-------- SOURCE INFORMATION --------

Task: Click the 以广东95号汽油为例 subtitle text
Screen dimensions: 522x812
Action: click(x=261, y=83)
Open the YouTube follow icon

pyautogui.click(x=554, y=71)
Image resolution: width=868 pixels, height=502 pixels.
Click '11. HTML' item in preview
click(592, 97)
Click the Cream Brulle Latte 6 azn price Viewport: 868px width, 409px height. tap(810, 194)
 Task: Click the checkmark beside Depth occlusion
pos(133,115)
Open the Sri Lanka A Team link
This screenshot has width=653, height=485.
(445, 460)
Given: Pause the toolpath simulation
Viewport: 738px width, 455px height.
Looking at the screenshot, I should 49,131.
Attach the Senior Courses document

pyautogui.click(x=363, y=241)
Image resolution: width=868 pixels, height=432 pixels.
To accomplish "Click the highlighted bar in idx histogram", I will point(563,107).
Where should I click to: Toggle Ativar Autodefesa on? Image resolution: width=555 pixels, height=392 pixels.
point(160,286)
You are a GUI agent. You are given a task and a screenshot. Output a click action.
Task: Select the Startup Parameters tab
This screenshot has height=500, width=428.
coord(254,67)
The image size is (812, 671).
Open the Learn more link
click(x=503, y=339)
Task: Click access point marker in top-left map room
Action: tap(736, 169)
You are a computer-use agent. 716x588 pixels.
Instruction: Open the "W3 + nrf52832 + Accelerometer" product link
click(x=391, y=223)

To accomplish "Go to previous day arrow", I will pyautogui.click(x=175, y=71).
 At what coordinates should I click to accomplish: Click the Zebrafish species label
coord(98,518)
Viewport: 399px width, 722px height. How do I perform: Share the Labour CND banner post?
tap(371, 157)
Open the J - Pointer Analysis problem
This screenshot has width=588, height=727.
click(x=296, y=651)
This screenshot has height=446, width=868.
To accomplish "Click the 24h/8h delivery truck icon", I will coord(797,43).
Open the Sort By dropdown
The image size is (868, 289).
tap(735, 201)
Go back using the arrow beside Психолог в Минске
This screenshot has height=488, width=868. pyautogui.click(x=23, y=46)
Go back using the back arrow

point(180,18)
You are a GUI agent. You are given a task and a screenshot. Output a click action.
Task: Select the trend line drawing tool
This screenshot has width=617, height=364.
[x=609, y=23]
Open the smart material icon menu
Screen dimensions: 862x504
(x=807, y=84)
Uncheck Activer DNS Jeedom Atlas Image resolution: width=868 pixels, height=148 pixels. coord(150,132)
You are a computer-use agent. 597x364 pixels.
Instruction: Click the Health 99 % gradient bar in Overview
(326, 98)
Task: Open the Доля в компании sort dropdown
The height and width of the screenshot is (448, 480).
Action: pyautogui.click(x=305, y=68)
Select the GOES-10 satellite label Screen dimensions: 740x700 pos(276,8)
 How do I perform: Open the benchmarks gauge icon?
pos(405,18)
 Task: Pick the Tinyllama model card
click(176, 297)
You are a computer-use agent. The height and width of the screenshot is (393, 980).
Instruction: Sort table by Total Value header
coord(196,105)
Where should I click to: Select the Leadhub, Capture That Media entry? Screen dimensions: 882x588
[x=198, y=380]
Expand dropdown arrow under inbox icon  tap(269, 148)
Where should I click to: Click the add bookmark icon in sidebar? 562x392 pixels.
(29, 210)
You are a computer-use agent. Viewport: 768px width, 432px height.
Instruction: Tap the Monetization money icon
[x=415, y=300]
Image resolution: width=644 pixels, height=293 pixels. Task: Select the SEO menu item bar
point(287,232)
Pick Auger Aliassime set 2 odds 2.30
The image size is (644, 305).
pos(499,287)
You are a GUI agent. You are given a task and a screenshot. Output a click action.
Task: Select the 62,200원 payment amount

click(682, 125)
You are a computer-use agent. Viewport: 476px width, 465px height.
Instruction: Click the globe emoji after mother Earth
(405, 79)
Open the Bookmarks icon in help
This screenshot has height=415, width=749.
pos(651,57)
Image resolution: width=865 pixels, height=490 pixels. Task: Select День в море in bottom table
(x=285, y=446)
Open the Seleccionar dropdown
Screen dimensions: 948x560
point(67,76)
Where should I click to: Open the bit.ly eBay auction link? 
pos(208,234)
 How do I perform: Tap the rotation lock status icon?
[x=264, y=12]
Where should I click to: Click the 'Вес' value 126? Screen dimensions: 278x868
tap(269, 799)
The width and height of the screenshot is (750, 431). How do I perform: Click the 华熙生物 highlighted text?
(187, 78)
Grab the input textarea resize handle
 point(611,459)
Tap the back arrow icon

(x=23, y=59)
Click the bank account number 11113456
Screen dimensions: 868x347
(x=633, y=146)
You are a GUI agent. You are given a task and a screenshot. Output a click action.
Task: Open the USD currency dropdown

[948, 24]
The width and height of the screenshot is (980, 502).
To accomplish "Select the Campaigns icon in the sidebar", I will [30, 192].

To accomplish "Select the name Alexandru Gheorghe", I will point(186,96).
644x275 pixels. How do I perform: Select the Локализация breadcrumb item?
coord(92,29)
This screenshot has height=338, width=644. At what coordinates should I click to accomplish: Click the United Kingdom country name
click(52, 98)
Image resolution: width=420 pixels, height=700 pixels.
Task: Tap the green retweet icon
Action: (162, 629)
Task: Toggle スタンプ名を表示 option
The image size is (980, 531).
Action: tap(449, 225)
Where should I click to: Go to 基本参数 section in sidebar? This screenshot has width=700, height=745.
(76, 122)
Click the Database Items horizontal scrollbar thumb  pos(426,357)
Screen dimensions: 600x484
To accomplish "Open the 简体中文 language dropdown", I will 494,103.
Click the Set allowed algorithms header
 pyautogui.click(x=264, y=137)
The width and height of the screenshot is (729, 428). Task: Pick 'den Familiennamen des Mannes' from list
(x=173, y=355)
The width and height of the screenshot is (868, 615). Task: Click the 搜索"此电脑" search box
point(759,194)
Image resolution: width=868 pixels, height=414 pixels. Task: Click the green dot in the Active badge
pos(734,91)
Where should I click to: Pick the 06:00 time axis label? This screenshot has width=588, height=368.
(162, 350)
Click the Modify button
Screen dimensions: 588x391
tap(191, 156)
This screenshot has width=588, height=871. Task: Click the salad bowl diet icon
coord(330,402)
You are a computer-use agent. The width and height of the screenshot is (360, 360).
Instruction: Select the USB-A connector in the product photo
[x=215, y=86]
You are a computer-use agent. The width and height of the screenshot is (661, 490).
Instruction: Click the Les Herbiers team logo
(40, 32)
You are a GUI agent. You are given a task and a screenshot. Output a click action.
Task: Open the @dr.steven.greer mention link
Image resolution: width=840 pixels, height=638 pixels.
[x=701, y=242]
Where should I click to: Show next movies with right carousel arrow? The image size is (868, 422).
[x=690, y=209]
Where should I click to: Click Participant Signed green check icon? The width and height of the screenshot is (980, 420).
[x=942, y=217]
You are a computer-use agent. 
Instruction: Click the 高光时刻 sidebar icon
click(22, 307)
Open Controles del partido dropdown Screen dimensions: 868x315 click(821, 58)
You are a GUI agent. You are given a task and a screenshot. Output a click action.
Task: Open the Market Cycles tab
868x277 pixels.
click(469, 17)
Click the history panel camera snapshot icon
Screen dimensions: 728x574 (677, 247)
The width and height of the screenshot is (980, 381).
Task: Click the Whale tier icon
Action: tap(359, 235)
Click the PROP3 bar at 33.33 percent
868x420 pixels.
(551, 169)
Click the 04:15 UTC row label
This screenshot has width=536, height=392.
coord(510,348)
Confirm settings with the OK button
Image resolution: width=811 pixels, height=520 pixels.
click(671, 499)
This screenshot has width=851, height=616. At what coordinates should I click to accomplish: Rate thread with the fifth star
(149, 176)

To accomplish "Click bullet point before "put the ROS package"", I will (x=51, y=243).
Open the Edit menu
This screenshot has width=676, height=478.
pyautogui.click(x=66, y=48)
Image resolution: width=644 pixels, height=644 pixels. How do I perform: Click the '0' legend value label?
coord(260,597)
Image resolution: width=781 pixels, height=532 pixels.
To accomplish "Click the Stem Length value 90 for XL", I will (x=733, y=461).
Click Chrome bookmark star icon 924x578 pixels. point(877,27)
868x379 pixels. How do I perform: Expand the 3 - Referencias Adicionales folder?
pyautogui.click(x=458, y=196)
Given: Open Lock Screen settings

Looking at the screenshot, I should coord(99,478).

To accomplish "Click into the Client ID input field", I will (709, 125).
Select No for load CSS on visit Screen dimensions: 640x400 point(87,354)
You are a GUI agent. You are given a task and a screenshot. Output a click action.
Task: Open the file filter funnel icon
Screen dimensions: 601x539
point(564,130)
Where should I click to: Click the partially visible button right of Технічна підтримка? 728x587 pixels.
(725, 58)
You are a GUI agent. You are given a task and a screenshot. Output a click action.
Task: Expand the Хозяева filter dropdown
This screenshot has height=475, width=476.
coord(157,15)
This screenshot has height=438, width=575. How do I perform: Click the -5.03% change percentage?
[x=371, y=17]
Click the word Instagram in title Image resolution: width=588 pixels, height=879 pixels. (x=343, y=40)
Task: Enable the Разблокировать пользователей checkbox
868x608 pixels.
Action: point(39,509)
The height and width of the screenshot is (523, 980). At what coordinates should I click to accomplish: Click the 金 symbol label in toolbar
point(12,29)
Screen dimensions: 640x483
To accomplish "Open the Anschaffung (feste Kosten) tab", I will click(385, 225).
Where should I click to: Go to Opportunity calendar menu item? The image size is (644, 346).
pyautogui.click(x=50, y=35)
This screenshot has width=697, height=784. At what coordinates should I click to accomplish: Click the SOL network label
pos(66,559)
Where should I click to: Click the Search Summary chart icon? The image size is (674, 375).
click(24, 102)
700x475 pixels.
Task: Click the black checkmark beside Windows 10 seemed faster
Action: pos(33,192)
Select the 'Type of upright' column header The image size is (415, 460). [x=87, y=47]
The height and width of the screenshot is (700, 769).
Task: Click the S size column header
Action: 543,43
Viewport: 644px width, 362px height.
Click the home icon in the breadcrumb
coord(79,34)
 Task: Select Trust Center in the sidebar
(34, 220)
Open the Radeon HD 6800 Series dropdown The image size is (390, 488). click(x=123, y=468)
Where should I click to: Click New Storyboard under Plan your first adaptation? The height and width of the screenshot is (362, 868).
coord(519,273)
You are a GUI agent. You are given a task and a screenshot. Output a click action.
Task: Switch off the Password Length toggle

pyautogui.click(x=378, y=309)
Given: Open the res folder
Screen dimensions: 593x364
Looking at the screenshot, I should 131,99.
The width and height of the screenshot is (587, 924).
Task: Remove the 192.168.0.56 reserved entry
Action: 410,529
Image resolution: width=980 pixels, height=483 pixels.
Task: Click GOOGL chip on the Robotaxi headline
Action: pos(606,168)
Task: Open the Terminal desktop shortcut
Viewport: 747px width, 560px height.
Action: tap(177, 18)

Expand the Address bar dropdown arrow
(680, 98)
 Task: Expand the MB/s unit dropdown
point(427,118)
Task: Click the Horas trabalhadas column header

--------

ASSIGNED TASK: What you return must be the line that contains "The height and width of the screenshot is (523, 980)." followed by every remaining line of the material, all exactly as written and nothing more.

WRITTEN RESPONSE:
The height and width of the screenshot is (523, 980). At what coordinates should I click to accomplish: Click the 金 symbol label in toolbar
point(12,29)
Screen dimensions: 640x483
To accomplish "Open the Anschaffung (feste Kosten) tab", I will click(385, 225).
Where should I click to: Go to Opportunity calendar menu item? The image size is (644, 346).
pyautogui.click(x=50, y=35)
This screenshot has width=697, height=784. At what coordinates should I click to accomplish: Click the SOL network label
pos(66,559)
Where should I click to: Click the Search Summary chart icon? The image size is (674, 375).
click(24, 102)
700x475 pixels.
Task: Click the black checkmark beside Windows 10 seemed faster
Action: pos(33,192)
Select the 'Type of upright' column header The image size is (415, 460). [x=87, y=47]
The height and width of the screenshot is (700, 769).
Task: Click the S size column header
Action: 543,43
Viewport: 644px width, 362px height.
Click the home icon in the breadcrumb
coord(79,34)
 Task: Select Trust Center in the sidebar
(34, 220)
Open the Radeon HD 6800 Series dropdown The image size is (390, 488). click(x=123, y=468)
Where should I click to: Click New Storyboard under Plan your first adaptation? The height and width of the screenshot is (362, 868).
coord(519,273)
You are a GUI agent. You are given a task and a screenshot. Output a click action.
Task: Switch off the Password Length toggle

pyautogui.click(x=378, y=309)
Given: Open the res folder
Screen dimensions: 593x364
Looking at the screenshot, I should 131,99.
The width and height of the screenshot is (587, 924).
Task: Remove the 192.168.0.56 reserved entry
Action: 410,529
Image resolution: width=980 pixels, height=483 pixels.
Task: Click GOOGL chip on the Robotaxi headline
Action: pos(606,168)
Task: Open the Terminal desktop shortcut
Viewport: 747px width, 560px height.
Action: tap(177, 18)

Expand the Address bar dropdown arrow
(680, 98)
 Task: Expand the MB/s unit dropdown
point(427,118)
Task: Click the Horas trabalhadas column header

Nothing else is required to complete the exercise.